Louisville, KY- Our senior years are supposed to be our golden years where we enjoy the fruits of our labor and enjoy our remaining days. But unfortunately for some seniors, especially those who need others to help them meet their daily needs, their golden years can be tainted by abuse or neglect.
We don’t necessarily like the idea that we will one day have to place our elderly loved ones in a nursing home nor do we like to think that we will have to live in a long-term care facility. But for many people they have no alternative. People, who are not completely mobile, suffer from dementia or Alzheimer’s, or have other health issues that require constant care, have few choices of where they can spend their final years.

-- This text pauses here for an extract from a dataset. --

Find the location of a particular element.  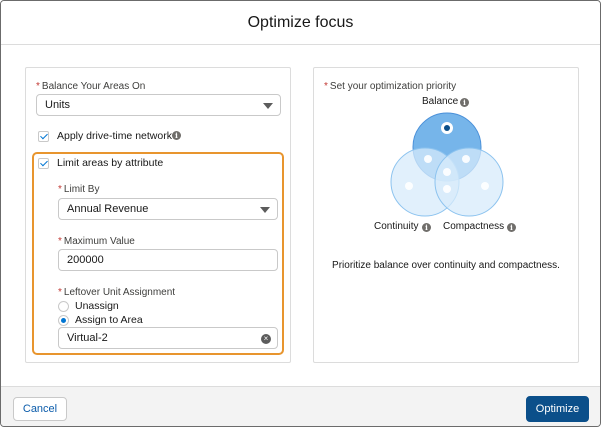

priority-label: * Set your optimization priority is located at coordinates (390, 86).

Seniors often fear that they will be abused or neglected in a nursing home or assisted-living facility. The first line of defense in preventing the abuse and neglect of the elderly is to thoroughly research a facility before placing your loved one. Unfortunately, even if you have thoroughly researched a facility, your loved one may still face abuse or neglect.

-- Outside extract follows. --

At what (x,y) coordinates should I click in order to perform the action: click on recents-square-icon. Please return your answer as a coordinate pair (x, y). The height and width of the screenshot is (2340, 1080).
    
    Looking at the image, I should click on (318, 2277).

The National Center on Elder Abuse cites a study in which 50 percent of staff at long-term care facilities admitted to mistreating a resident at least once in the preceding year. That mistreatment included physical violence, mental abuse or neglect. Two-thirds of those incidents involved neglect and female residents are abused at a higher rate than male residents.
Another study found that one in ten seniors experienced abuse or neglect that did not involve financial exploitation.

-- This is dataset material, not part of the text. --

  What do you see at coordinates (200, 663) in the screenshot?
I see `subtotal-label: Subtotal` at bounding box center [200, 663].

The abuse of elderly adults is a looming epidemic as the senior population is expected to double over the next decade, which means that current population of nursing homes will also grow exponentially.
According to Families for Better Care, a non-profit group that advocates for seniors living in long-term care facilities cites understaffing as the primary cause of abuse and neglect. Frustrated and overworked staff can lash out at a resident. With inadequate staff, abusers are given more opportunity to abuse a vulnerable adult.
It is unlikely that in the future these long-term care facilities will have enough staff to accommodate their burgeoning populations so it is up to our lawmakers to address this issue before things get out of control. Some states mandate the amount of staff these facilities must maintain, but there is no national standard. It would be pertinent that the issue of understaffing be addressed before too many seniors are put in harm’s way because a facility too focused on making a profit than providing quality care.
When a resident of a nursing home is abused or neglected they face fines from state and federal agencies but these fines are not punitive enough to reverse the course of this epidemic. Sometimes civil suit filed with the help of a nursing home abuse attorney is the best way to show a facility abuse and neglect will not be tolerated.